The occurrence of MCN-Ls prolapsing into the bile duct is unclear as it is an extremely rare tumor. Prolapse into the bile duct has a strong impact, making it likely to be reported. Examination of further cases is required. In MCN-L, expansive growth is shown by prolapse into the bile duct so that the smooth, round tumor occupies the lumen of the bile duct. This development of the tumor, which is completely different from HCC invasion into the bile duct and the IG type of CCC, can be said to be a characteristic behavior of MCN-L.

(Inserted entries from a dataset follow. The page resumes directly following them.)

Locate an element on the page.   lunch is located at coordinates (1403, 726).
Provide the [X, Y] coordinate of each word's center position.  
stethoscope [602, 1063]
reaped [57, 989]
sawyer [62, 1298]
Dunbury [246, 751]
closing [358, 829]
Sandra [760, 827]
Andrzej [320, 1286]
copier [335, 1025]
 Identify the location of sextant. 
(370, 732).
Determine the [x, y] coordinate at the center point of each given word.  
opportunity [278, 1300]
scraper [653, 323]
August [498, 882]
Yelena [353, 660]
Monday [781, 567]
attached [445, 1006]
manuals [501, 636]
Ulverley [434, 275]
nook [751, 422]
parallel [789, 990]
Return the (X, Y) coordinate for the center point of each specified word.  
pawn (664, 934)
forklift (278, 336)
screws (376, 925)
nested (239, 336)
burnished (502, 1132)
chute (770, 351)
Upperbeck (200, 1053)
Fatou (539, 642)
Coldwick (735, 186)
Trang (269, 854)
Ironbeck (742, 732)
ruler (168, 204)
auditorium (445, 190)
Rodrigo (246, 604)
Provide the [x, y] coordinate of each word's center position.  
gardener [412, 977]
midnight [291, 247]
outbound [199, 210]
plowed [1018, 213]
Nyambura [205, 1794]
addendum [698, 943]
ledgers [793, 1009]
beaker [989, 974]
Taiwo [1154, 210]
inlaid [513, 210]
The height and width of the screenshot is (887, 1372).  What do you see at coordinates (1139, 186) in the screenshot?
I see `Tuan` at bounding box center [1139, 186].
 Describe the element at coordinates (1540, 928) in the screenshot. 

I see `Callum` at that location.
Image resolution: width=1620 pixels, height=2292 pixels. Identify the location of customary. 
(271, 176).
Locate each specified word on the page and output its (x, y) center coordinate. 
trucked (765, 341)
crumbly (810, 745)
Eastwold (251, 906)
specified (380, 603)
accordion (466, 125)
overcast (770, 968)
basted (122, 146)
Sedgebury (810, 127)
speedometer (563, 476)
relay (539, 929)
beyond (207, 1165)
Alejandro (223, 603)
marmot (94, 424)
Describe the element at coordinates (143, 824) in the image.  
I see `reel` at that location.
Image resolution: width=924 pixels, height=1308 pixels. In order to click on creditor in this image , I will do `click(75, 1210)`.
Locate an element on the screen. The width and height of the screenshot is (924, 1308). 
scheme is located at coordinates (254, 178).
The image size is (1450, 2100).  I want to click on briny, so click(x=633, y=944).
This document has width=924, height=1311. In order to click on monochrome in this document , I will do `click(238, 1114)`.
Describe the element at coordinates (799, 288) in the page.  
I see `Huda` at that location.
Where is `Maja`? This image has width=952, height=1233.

MCN-L is basically considered to be a non-invasive, benign tumor that does not grow invasively but grows expansively. This tumor can prolapse into the bile duct and then grow to fill the bile duct. ERCP can be used to confirm the characteristic oval-shaped filling defect in the bile duct. Even if the entire oval shape is not revealed, as in case 2, careful attention should be paid to the fact that the margins of the filling defect are oval. In addition, cholangioscopy, IDUS, and EUS are useful for differentiating these tumors from stones.

We described 2 MCN-L cases that exhibited extremely interesting spread patterns. Prolapse into the bile duct and expansive growth may be a characteristic behavior of MCN-L. Additional data from more cases needs to be collected for further elucidation of MCN-L’s pathophysiology.